A health care worker checks on patients admitted to the Ebola Treatment Unit in the Island Clinic, Monrovia, Liberia, Sept. 22, 2014. /Morgana Wingard

A health care worker checks on patients admitted to the Ebola Treatment Unit in the Island Clinic, Monrovia, Liberia, Sept. 22, 2014. /Morgana Wingard

Today, President Obama signed an executive order to advance the ambitious Global Health Security Agenda (GHSA) and ensure that this multilateral and multisectoral effort to detect and respond to new infectious disease threats such as yellow fever or highly pathogenic avian influenza is sustained.

This formal policy will further strengthen and institutionalize our ongoing work to establish the capacity that every country needs to prevent, detect and rapidly respond to epidemic threats.

The next pandemic could begin anywhere—in South Asia, the Amazon basin, Central Africa, or on the Arabian Peninsula. In countries with weak health systems, the first cases at the start of an outbreak likely will be missed in the absence of sensitive surveillance, rapid laboratory support, and good information systems. Globalization and trade mean dangerous pathogens can be transported from an isolated, rural village to any major city in as little as 36 hours.

GHSA promotes global health security as a national priority through targeted capacity building activities, such as improving laboratory systems, strengthening disease surveillance, improving biosafety and biosecurity, expanding workforce development, and improving emergency management.

Over the last three years, we have worked tirelessly with partners around the world to launch and implement the GHSA and to leverage our engagement and leadership to gain concrete commitments from others. The GHSA has now grown to include 55 countries, international organizations, NGOs, private sector stakeholders, and a next generation leaders’ initiative.

Sparked by the GHSA, G-7 leaders, Nordic countries, and key G-20 partners have stepped up with new commitments, and the World Health Organization has now adopted a mechanism to assess countries using external evaluators and specific metrics. The Joint External Evaluation, as it is called, is an open, transparent, independent process to assess and improve global protection against health threats. The JEE is a stress test that allows countries to clearly identify the most urgent needs within their public health system and establish national plans, often for the first time, to address those needs using common metrics.

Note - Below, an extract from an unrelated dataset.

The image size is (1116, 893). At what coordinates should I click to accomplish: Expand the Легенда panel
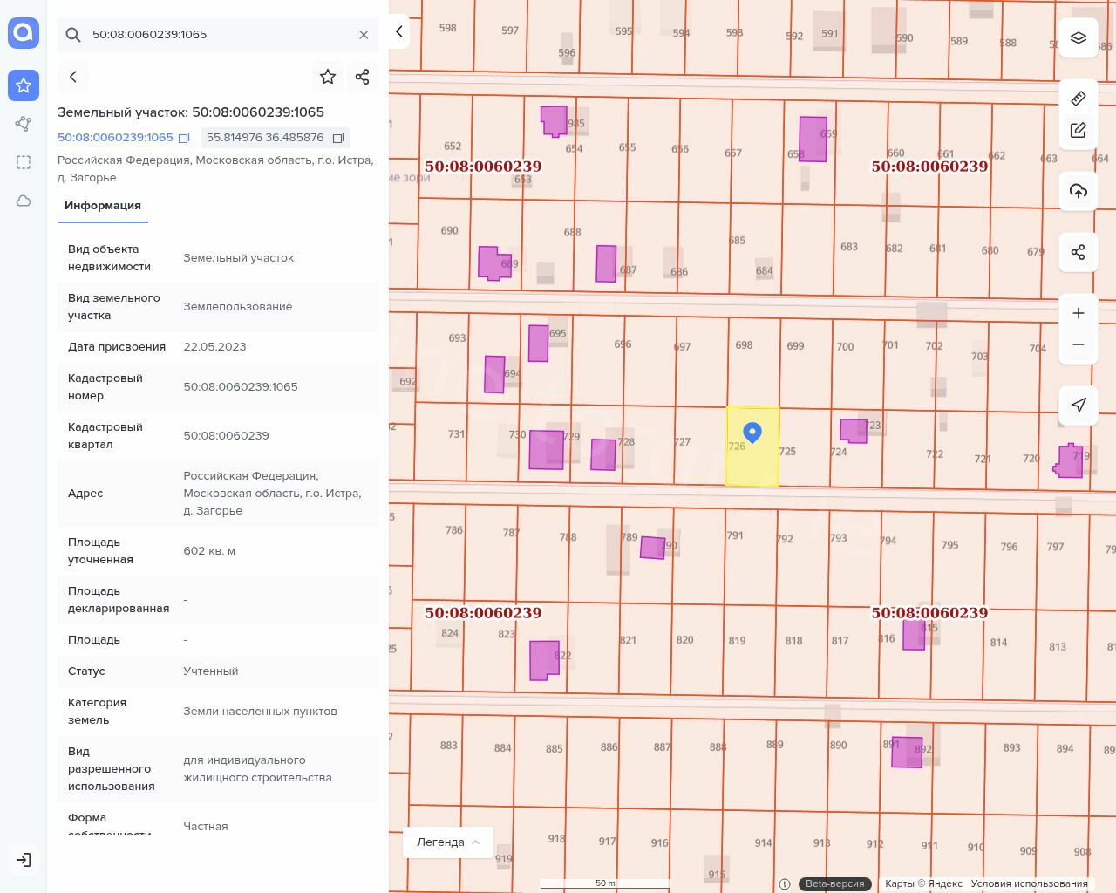[448, 842]
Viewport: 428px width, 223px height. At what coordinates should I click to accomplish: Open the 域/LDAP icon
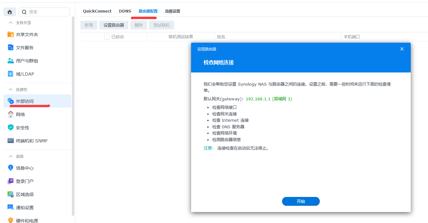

Avian influenza surveillance at Bangkok's Klongtoey Market. / Richard Nyberg, USAID

Avian influenza surveillance at Bangkok’s Klongtoey Market. / Richard Nyberg, USAID

But the JEE is just the beginning. As gaps are identified, they must be addressed. And to do that, we must continue to recognize that global health security is our national security and that this is a multisectoral effort, with health ministers working with agricultural and security ministers. And that the private sector and other NGOs are crucial to our success.

New diseases are emerging, drug resistance is rising, and more laboratories are processing dangerous microbes. This reality is the driving force for what we all want and what GHSA promises — a tighter, more sophisticated, collaborative and standardized global effort to advance both accountability and assistance and use the best science and tools to detect and defeat disease at the earliest possible moment.

To help advance GHS objectives, USAID is building on our long-running development efforts with not just ministries of health, but also ministries of agriculture, livestock, environment, rural development, and economic development — and private sector partners. USAID is actively working with our interagency partners in all 17 Phase I GHSA countries. We are actively supporting all 11 GHSA Action Packages with a special focus on zoonotic diseases, workforce development, disease surveillance, and antimicrobial resistance.

The unifying theme of our work is the so-called “One Health” approach, which brings together the sectors of animal health, human health, and the environment to address the burden of disease.  This multisectoral approach allows us to better address the full range of infectious diseases now emerging, including those that spill over from animals or result from antimicrobial resistance.

Combating zoonotic diseases is especially important because more than 70 percent of new infectious disease outbreaks originate in animals. Our work in this area involves strengthening animal health services, laboratory detection, outbreak response, and control programs.

Surveillance has been another focus for USAID, especially the detection of emerging and reemerging viral diseases emanating in animals. To date, USAID has targeted wildlife and livestock species (bats, rodents, poultry, swine and wild birds) that have historically been associated with spillover of zoonotic pathogens to people. Animals are sampled at high-risk disease transmission spots (such as mining sites, farms, markets) where there is likely exposure to humans.  The pathogens detected and their genomic signatures are used by host countries for risk assessments and for strengthening control programs. The program is actively sampling wildlife in 11 countries and has taken samples from more than 8,000 animals, proving the feasibility of mapping the global virome.

The comprehensive framework the Obama Administration is launching today will have a far-reaching impact on our ability to partner with new sectors to prevent, detect and respond to epidemic threats; leverage the full power and leadership of the U.S. Government for this effort; and move us closer to achieving the vision of a world safe and secure from infectious disease threats.